■ Задание 1
Перепишите фрагмент текста об исторической политике от слов «Хотя такой задачи» до слов «кем он был.» включительно, заменив «поп-культурный» на «массово-культурный».
■ Задание 2
Ответьте по тексту об исторической политике на вопросы:
(а) Чей портрет на футболках упоминается в сравнении с изображением Сталина?
(б) На стыке каких дисциплин находится работа по интерпретации интерпретаций?
(в) С чем сравнивается альтернативная модель работы с исторической памятью?
■ Задание 3
Перечислите всех политических деятелей, названных по имени в тексте об исторической политике.

■ Текст страницы
Хотя такой задачи творцы нынешней исторической политики перед собой явно не ставили. Ведь полноценная реабилитация образа Сталина политически опасна для власти: она включает в себя противопоставление сталинского «жесткого, но честного» порядка нынешнему ущербному и вороватому авторитаризму. Добавим также, что на всё это накладывается коммерческий и поп-культурный эффект, делающий Сталина и сталинизм «крутой и красивой фишкой» – усы, погоны, звезды, всё это военно-полевое обаяние... Но это изображение, за которым, как за известным портретом Че Гевары на футболках, в действительности уже не стоит ни какой-либо памяти, ни исторического смысла. Однако остается что-то вроде кенотафа, символической могилы, в которой нет трупа, но есть смысл обозначения и возможной дальнейшей актуализации: помним дорогого покойничка, хотя уже толком не понимаем, кем он был.
Мы говорим о России и Сталине, но с таким же успехом можно рассуждать об Украине и ОУН – УПА, Польше и «проклятых солдатах», Словакии и режиме Тисо, Румынии и диктатурах Антонеску и Чаушеску, странах Балтии и Холокосте и т.д. Восточноевропейская историческая политика в целом оказалась замкнута на мифологическом уровне. Манипулятивные практики этой политики полностью исключают еще один, самый интересный и сложный уровень понимания истории: интерпретацию интерпретаций. Речь идет об изучении истории как способа размышления о прошлом, как феномена сознания, причем как массового, так и индивидуального, об анализе причин того, как возникают, актуализируются и деактуализируются исторические мифы, как создаются и распадаются «традиции» в честертоновском смысле. Это очень сложная работа на стыке истории, социологии и философии, видимо, доступная далеко не всем профессиональным историкам – и практически недоступная политикам.
Однако это крайне нужная работа, поскольку она позволяет понять, как работают механизмы исторического «аутотренинга», появляются и исчезают запросы на те или иные образы, события, мифы и нарративы. Только через такую работу можно вводить в массовое историческое сознание факты и оперировать с ними на уровне этого сознания. При этом не обязательно покушаться на закрепившиеся в нем и порой очень важные для сохранения идентичности историко-мифологические конструкции. Но можно соотносить их с «реальностью первого уровня», т.е. опять-таки с фактами, прежде всего – сосредоточенными в области подавляемой и вытесняемой манипуляторами «второй памяти» общества. Пусть, в конце концов, люди говорят и вспоминают о чем хотят – это и будет начало восстановления естественной исторической памяти.
Можно ли считать это иной формой манипуляции с исторической памятью, альтернативной моделью исторической политики? Наверное, можно – в той же мере, в какой можно считать психотерапию манипуляцией с сознанием пациента. При такой манипуляции, однако, границы своих возможностей явно позн;ют и «терапевты». Ведь нынешняя замкнутость исторического сознания на уровне искусственно актуализируемых государством мифов создает ощущение того, что стоит начать внушать обществу нечто «правильное» вместо «неправильного», достаточно вместо одних телепередач вставить в программу телеканалов другие – и через пару месяцев люди начнут думать совершенно по-другому, в том числе на исторические темы. Это не так: человеческое сознание податливо лишь на поверхности, и чем менее оно свободно, тем сильнее иллюзия этой податливости. Только говоря своим голосом, мы способны понять, что именно хотим сказать – и что на самом деле хотим помнить.

■ Входные данные
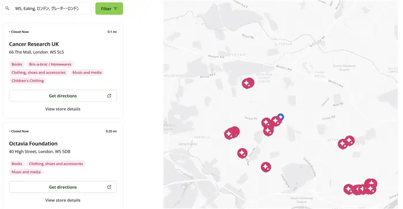Open external link icon for Octavia directions
The image size is (403, 209).
point(109,187)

■ Ответ 1
Хотя такой задачи творцы нынешней исторической политики перед собой явно не ставили. Ведь полноценная реабилитация образа Сталина политически опасна для власти: она включает в себя противопоставление сталинского «жесткого, но честного» порядка нынешнему ущербному и вороватому авторитаризму. Добавим также, что на всё это накладывается коммерческий и массово-культурный эффект, делающий Сталина и сталинизм «крутой и красивой фишкой» – усы, погоны, звезды, всё это военно-полевое обаяние... Но это изображение, за которым, как за известным портретом Че Гевары на футболках, в действительности уже не стоит ни какой-либо памяти, ни исторического смысла. Однако остается что-то вроде кенотафа, символической могилы, в которой нет трупа, но есть смысл обозначения и возможной дальнейшей актуализации: помним дорогого покойничка, хотя уже толком не понимаем, кем он был.

■ Ответ 2
(а) Портрет Че Гевары.
(б) На стыке истории, социологии и философии.
(в) С психотерапией, которую можно считать манипуляцией с сознанием пациента.

■ Ответ 3
Сталин, Че Гевара, Тисо, Антонеску, Чаушеску.